CHARACTERISTIC DUTIES & RESPONSIBILITIES
- Prepares hot and cold food items following standardized recipes.
- Maintains appropriate prep of food- Mise en place.
- Washes service ware and kitchen utensils.
- Receives and stores food.
- Cleans the production areas as necessary.
- Participates in sanitation classes and inspections.
- Recognizes and reports all necessary maintenance promptly.
- Learns the skills required to advance to the position of Cook I
- Assists the Culinary Manager with weekly food inventories.
- Assists the Culinary Manager with ordering and maintaining food cost procedures.
- Fills in where needed to ensure efficient operations.
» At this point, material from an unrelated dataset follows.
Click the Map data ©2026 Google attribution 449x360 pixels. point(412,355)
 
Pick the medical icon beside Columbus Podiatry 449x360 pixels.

- Suggests improvements to the operating format.
- Other duties as assigned.
SUPERVISION RECEIVED
Direction is received from Kitchen Manager
QUALIFICATIONS
- Must be able to stand during the entire shift.
- Works frequently in a hot and damp environment.
- Reaches, bends, stoops, shakes, stirs, and wipes.
- Lift and carry sacks and cases of up to 70-lb up to 20 times per shift.
- Reading and writing skills required.
- Immerses hands in water frequently.
- Must be age 18 or older.
- Must have a high school diploma or equivalency
- Must be able to legally accept employment within the US.
- Must have a minimum of 1 year professional prep cook experience or equivalent.
At Ragged Mountain we work as a team, flexing with the business and team needs. Responsibilities, duties and the requirements for this position may change at any time, with or without a change in title, benefits or salary. Like most jobs in the recreation field, this position requires a flexible schedule, working holidays, weekends and long hours as necessary.